Walnut supplementation increases levels of UCP1 and CD36 in brown adipose tissue independently of diet type.

Dietary interventions that modulate the brown adipose tissue (BAT) thermogenic activity could represent a promising therapy for metabolic disorders. In order to examine if dietary walnuts intake regulates the expression of BAT thermogenic markers levels in healthy and metabolically challenged (fructose fed) animals, rats were initially divided into the control and fructose-fed groups. After nine weeks, these groups were subdivided into the one kept on the original regimens and the other supplemented with walnuts. High-fructose diet resulted in an increased relative BAT mass and no change in UCP1 content, while the walnut supplementation increased the amount of UCP1 in BAT, but did not affect 5-HT, NA, DHPG content and DHPG/NA ratio regardless of the diet.

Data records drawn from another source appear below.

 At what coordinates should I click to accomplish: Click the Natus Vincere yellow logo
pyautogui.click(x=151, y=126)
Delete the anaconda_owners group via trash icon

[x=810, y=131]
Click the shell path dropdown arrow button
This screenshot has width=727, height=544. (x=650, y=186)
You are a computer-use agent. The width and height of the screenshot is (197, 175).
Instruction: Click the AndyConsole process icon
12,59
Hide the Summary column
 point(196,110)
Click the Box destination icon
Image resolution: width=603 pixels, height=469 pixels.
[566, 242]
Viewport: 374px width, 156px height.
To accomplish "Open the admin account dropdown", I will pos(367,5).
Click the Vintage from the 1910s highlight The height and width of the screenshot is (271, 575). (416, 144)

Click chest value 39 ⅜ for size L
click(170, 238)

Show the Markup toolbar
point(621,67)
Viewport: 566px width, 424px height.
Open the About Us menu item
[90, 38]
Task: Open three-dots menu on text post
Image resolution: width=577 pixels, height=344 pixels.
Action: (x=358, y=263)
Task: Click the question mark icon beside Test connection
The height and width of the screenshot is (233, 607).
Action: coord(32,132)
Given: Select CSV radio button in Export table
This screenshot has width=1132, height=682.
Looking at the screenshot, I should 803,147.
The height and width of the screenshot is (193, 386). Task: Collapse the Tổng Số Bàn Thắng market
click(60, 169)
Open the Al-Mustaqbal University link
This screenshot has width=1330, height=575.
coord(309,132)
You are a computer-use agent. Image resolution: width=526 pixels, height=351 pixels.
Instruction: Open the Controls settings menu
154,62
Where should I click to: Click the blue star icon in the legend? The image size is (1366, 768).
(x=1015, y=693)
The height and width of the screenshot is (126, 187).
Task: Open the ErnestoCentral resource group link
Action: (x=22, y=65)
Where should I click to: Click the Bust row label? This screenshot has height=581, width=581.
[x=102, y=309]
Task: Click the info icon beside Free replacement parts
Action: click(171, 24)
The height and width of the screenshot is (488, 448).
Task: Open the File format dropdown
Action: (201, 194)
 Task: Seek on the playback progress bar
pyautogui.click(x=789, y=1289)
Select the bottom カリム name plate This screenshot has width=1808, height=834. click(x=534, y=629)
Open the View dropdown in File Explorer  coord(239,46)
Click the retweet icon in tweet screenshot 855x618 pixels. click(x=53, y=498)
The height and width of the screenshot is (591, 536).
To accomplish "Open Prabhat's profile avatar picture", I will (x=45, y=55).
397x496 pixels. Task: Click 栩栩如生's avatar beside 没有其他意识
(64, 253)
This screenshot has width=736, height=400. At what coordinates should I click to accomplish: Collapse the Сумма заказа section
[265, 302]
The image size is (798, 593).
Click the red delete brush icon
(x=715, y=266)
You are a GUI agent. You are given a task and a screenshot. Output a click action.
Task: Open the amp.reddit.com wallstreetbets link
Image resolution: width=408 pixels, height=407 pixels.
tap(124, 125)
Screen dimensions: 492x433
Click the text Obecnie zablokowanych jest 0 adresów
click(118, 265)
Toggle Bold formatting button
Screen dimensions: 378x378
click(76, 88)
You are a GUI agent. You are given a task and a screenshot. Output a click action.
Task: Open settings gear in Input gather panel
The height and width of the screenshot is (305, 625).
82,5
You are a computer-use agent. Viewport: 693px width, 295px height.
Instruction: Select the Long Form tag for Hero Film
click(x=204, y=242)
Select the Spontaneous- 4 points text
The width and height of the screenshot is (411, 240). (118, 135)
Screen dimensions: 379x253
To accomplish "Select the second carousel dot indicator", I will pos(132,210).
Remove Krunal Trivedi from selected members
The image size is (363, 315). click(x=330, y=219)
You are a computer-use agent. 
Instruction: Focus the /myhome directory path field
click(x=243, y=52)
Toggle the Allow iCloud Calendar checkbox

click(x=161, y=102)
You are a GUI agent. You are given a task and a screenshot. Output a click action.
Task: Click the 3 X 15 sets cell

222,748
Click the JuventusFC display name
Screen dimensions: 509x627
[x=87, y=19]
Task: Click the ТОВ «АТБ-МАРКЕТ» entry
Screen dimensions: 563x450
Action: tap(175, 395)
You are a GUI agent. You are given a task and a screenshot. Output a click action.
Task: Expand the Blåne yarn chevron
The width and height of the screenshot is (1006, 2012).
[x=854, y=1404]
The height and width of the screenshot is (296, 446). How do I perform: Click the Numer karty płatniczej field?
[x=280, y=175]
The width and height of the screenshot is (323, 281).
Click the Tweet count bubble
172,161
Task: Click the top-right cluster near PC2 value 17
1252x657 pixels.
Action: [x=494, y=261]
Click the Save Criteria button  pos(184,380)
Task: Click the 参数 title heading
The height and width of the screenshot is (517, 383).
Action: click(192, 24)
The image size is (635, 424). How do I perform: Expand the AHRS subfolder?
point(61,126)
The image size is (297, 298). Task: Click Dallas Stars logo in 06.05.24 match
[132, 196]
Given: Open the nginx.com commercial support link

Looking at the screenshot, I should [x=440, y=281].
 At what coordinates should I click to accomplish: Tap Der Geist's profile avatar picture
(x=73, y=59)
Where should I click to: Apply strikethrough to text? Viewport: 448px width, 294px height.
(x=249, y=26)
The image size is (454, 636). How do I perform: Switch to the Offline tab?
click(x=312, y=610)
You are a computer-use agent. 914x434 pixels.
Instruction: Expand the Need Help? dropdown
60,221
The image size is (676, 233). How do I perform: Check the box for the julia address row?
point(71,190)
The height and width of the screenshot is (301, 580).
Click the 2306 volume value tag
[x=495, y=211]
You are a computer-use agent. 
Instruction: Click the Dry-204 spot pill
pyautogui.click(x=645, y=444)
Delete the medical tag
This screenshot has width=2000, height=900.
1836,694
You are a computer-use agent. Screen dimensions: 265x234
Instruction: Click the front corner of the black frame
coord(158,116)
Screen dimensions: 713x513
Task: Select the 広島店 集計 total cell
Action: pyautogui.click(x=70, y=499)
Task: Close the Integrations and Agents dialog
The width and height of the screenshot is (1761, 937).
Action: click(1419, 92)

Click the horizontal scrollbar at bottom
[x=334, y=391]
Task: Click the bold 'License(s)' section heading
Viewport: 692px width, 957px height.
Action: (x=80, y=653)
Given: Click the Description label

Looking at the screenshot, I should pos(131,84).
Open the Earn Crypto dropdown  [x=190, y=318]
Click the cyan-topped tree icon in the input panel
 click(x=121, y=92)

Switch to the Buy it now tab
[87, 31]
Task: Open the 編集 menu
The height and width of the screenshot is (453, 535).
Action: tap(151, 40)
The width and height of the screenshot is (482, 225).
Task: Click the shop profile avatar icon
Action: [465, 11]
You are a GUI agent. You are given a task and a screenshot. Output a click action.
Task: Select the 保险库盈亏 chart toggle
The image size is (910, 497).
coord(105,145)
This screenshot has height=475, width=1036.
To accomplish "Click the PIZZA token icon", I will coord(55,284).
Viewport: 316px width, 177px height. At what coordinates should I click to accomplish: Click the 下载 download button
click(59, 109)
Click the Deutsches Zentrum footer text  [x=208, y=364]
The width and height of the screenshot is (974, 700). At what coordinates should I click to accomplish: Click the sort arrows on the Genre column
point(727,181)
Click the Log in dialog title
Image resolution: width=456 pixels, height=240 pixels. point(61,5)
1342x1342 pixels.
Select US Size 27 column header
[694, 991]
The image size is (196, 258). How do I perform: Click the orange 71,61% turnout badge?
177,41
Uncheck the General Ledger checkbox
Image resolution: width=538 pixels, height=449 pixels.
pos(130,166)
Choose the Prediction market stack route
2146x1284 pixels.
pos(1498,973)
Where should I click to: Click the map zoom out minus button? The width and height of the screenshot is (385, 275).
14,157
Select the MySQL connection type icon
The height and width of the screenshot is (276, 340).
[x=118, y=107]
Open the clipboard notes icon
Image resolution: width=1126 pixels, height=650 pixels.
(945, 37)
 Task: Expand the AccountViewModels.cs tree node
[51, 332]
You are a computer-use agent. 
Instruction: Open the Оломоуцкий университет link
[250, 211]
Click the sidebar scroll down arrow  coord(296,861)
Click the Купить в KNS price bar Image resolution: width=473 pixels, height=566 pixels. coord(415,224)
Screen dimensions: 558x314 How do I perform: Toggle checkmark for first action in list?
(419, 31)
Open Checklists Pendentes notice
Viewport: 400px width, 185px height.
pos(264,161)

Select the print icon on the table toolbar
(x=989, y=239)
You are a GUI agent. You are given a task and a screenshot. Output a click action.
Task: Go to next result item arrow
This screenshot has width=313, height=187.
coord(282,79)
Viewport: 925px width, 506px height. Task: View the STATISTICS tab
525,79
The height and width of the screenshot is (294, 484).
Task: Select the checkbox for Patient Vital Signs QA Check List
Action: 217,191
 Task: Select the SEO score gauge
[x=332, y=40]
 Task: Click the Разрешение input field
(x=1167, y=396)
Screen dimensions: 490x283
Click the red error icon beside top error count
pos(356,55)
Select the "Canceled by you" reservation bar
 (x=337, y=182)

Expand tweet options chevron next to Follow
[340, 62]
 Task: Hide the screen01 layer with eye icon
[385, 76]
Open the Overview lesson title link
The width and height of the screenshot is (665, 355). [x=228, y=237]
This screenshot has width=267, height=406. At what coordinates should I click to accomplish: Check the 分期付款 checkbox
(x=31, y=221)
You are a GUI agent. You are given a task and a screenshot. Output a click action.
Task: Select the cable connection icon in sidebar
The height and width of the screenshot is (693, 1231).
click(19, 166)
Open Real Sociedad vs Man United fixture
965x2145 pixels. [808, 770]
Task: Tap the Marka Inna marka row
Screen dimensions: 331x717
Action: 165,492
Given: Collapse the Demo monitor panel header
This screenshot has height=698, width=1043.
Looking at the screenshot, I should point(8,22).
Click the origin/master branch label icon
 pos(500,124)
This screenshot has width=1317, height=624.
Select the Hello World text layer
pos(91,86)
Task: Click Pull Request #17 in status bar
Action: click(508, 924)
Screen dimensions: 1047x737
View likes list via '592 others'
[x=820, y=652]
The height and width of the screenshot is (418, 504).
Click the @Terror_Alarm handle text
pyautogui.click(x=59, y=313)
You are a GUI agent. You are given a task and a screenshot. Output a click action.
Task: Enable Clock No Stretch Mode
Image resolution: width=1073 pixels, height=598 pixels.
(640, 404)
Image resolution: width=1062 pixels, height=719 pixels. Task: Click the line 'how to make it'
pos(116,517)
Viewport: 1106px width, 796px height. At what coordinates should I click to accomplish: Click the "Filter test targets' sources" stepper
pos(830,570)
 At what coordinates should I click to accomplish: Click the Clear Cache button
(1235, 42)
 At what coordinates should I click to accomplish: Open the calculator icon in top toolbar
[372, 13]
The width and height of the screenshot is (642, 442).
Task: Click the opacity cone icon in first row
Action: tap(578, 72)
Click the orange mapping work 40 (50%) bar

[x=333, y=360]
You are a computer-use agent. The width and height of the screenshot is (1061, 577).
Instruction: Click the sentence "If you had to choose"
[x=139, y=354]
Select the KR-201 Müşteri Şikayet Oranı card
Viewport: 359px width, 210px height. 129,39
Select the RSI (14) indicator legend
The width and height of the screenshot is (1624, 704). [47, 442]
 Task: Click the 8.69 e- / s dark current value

Moreover, the CD36 levels were increased following the walnut consumption, unlike FATP1, GLUT1, GLUT4, and glycogen content which remained unchanged. Additionally, the BAT levels of activated IR and Akt were not affected by walnut consumption, while ERK signaling was decreased. Overall, we found that walnut consumption increased UCP1 and CD36 content in the BAT of both control and metabolically challenged rats, suggesting that FFAs represent the BAT preferred substrate under the previously described circumstances. This further implies that incorporating walnuts into the everyday diet may help to alleviate some symptoms of the metabolic disorder.